El expresidente José Mujica le había enviado una carta a Almagro para despedirse: “Lamento el rumbo por el que enfilaste y lo sé irreversible, por eso ahora formalmente te digo adiós y me despido”. Más adelante señaló que, aunque mantiene su postura, reconoce que “Maduro está loco como una cabra“. Por su parte, el canciller Rodolfo Nin Novoa dijo a El Observador: “La activación de la carta democrática en su artículo 20 presenta un sistema escalonado y gradual respecto a las medidas de acción colectiva que la OEA puede adoptar en las diversas situaciones. Se otorga valor a las gestiones diplomáticas que es lo que Uruguay Chile y Argentina han propuesto. El asunto es el artículo 21 que opera cuando las gestiones no tienen resultado”.

Mientras el senador Álvaro Delgado del Partido Nacional opinó que Uruguay debe exigir las garantías democráticas a un país que además es miembro del Mercosur, el senador José Amorín Batlle dijo que es importante el cambio de actitud personal que ha tenido Luis Almagro y el canciller  Nin Novoa: “Me parece que es importante, me parece que es positivo y por lo tanto, lo vamos a apoyar. Vamos a apoyar toda acción que reinstaure la democracia en Venezuela que bregue por una salida pacífica”. El senador Pablo Mieres del Partido Independiente considera que la postura  ”es la correcta“.

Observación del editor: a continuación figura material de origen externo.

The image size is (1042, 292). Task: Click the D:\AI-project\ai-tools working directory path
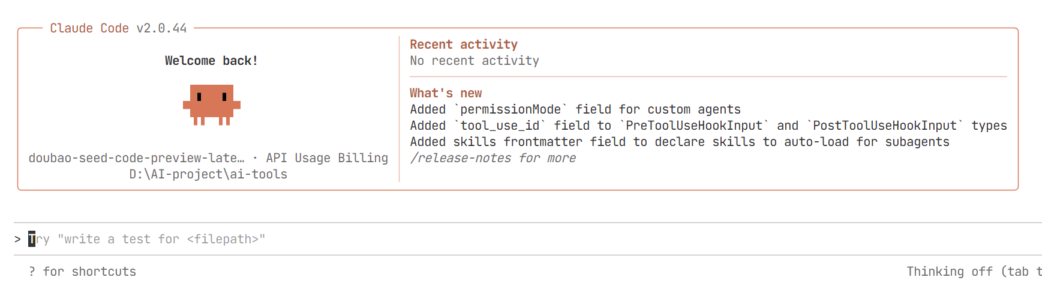click(208, 174)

¿Qué pasa en el Frente Amplio? Mientras el MPP ha sido claro sobre su opinión, Rafael Michellini del Frente Líber Seregni expresó a El Observador que “Almagro es una persona de bien, honorable, íntegra” y “naturalmente somos solidarios con él” El diputado Roberto Chiazzaro (Partido Socialista), dijo a El Observador que Almagro perdió “la objetividad” por lo que no está capacitado para buscar soluciones en Venezuela y añadió que “su posición es absolutamente equivocada y corta todo puente de diálogo entre las partes“.

Si bien Almagro, ha intentado desmarcarse de cualquier acción que lo pueda vincular al gobierno de Estados Unidos, tal vez el pedido del diario estadounidense Washington Post, a través de un editorial, para que el gobierno de Barack Obama apoye al secretario de la OEA, pueda hacer pensar lo contrario.